> **Task instructions**
Render the entries from the line containing "Given: Open the red" up to and including the line containing "Open the Peel" as a JSON list of strings, one string per line, leaving out blank lines.

> **Dataset records**
━━━━━━━━━━━━━━━━━━━━━━━━━━━━━━
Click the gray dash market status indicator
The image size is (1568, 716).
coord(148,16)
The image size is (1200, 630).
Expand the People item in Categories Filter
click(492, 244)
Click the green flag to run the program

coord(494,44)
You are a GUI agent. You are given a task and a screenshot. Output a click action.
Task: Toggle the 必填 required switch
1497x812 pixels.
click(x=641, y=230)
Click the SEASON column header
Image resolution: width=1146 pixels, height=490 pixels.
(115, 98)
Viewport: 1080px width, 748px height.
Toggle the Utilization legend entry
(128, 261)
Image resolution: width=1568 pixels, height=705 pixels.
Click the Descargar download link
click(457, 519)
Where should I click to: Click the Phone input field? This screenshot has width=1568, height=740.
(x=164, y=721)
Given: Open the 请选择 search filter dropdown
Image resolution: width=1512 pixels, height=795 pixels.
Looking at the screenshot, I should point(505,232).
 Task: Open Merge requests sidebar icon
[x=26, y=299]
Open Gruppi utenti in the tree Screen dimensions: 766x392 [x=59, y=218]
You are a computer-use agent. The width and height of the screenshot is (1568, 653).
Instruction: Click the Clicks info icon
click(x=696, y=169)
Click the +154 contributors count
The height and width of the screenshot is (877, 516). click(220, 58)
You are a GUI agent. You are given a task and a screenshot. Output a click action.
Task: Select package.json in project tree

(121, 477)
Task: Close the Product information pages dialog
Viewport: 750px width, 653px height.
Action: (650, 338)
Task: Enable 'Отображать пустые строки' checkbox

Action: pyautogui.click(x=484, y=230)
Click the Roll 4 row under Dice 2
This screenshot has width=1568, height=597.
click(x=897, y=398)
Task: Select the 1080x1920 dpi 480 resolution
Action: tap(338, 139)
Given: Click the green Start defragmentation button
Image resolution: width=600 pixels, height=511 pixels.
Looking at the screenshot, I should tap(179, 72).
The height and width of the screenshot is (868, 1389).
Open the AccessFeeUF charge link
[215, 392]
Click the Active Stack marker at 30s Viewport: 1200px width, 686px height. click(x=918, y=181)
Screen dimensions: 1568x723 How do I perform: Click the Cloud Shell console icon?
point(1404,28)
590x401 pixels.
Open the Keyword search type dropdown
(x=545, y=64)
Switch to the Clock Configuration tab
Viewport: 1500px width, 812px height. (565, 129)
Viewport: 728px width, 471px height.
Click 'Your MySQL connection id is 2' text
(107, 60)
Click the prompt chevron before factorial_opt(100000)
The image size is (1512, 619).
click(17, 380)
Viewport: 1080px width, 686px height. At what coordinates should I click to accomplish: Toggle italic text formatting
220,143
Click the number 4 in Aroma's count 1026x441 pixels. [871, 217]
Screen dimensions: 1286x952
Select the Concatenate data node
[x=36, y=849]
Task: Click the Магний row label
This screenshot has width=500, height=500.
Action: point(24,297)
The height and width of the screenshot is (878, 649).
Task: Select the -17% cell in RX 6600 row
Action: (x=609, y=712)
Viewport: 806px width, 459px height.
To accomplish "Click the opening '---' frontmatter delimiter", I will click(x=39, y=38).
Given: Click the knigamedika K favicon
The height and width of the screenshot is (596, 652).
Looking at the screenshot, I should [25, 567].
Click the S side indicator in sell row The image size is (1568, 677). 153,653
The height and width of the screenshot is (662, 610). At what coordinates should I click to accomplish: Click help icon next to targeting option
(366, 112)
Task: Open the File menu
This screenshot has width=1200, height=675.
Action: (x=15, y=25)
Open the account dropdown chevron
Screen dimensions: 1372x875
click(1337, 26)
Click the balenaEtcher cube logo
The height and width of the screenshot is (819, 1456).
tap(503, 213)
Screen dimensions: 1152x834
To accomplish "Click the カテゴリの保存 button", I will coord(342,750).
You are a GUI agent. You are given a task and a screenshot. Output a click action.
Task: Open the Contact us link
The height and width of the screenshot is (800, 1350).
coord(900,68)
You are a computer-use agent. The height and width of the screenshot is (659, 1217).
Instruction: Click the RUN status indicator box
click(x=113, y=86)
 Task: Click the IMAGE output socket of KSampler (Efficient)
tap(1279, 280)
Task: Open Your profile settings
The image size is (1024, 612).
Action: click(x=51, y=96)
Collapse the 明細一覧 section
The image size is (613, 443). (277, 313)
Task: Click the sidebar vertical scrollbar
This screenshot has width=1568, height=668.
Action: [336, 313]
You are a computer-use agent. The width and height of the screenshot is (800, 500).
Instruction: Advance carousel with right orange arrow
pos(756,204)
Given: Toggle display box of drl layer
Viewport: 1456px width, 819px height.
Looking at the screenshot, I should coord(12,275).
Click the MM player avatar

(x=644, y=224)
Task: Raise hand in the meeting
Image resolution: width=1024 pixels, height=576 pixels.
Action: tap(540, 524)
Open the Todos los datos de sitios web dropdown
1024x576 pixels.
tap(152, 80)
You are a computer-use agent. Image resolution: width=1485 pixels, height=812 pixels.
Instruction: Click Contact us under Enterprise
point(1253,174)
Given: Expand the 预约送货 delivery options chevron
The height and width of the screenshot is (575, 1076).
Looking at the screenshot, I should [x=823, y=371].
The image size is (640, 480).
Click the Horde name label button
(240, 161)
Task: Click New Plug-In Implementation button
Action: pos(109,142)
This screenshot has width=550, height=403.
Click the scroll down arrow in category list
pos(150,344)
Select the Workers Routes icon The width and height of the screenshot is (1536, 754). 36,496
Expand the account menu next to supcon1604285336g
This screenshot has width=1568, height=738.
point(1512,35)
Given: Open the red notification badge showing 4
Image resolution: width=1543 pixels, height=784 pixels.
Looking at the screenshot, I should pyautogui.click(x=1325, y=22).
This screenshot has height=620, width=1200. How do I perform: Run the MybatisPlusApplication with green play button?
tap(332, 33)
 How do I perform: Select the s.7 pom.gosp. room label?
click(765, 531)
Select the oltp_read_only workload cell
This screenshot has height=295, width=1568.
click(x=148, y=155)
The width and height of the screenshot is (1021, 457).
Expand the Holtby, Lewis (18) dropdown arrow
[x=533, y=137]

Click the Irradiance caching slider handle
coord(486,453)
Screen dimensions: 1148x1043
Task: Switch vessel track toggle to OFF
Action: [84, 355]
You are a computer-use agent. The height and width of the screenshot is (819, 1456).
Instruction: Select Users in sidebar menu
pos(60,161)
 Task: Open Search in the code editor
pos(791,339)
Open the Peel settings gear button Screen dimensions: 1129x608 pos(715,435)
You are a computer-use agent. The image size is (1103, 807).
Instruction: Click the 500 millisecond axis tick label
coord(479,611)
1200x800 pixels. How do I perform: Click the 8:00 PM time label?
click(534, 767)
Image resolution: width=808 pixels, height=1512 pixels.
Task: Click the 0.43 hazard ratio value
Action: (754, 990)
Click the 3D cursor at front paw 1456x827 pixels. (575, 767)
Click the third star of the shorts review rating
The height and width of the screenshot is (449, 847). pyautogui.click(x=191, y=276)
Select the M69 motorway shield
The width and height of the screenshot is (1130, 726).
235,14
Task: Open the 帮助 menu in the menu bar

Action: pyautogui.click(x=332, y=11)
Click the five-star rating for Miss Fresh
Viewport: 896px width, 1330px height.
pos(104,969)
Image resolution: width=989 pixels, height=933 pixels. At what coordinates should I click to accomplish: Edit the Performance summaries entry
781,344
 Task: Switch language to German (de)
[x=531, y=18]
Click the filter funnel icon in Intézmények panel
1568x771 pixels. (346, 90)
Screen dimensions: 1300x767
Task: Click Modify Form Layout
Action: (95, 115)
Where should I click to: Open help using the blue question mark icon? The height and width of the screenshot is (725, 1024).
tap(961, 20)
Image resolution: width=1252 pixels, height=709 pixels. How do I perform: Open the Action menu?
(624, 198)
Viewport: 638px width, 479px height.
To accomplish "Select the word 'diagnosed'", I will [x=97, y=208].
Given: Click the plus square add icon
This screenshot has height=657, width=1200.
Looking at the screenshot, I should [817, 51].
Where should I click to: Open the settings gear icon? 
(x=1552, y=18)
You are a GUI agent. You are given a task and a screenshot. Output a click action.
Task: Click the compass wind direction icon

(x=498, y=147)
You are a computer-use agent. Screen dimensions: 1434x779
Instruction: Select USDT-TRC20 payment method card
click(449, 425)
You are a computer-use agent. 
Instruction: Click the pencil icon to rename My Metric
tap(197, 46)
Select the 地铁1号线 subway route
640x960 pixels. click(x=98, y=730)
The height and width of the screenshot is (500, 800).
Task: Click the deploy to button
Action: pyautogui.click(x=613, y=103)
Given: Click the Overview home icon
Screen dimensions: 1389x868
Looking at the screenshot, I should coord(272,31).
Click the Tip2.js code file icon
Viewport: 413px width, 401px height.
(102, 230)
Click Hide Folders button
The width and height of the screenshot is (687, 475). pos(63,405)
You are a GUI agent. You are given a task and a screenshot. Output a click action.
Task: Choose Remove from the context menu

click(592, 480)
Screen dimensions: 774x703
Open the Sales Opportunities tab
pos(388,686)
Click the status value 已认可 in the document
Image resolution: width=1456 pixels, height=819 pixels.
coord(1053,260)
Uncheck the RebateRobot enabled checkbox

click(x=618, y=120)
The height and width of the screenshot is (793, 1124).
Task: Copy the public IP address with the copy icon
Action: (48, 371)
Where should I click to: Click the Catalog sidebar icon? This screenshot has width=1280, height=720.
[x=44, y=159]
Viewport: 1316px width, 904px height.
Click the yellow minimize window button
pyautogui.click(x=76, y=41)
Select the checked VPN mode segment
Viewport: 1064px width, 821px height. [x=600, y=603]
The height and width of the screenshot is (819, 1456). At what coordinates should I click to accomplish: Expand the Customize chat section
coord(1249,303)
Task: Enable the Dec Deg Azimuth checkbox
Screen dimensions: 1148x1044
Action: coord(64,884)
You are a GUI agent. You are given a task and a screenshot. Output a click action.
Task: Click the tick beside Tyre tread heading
━━━━━━━━━━━━━━━━━━━━━━━━━━━━━━
> **Written response**
[
  "Given: Open the red notification badge showing 4",
  "Image resolution: width=1543 pixels, height=784 pixels.",
  "Looking at the screenshot, I should pyautogui.click(x=1325, y=22).",
  "This screenshot has height=620, width=1200. How do I perform: Run the MybatisPlusApplication with green play button?",
  "tap(332, 33)",
  " How do I perform: Select the s.7 pom.gosp. room label?",
  "click(765, 531)",
  "Select the oltp_read_only workload cell",
  "This screenshot has height=295, width=1568.",
  "click(x=148, y=155)",
  "The width and height of the screenshot is (1021, 457).",
  "Expand the Holtby, Lewis (18) dropdown arrow",
  "[x=533, y=137]",
  "Click the Irradiance caching slider handle",
  "coord(486,453)",
  "Screen dimensions: 1148x1043",
  "Task: Switch vessel track toggle to OFF",
  "Action: [84, 355]",
  "You are a computer-use agent. The height and width of the screenshot is (819, 1456).",
  "Instruction: Select Users in sidebar menu",
  "pos(60,161)",
  " Task: Open Search in the code editor",
  "pos(791,339)",
  "Open the Peel settings gear button Screen dimensions: 1129x608 pos(715,435)"
]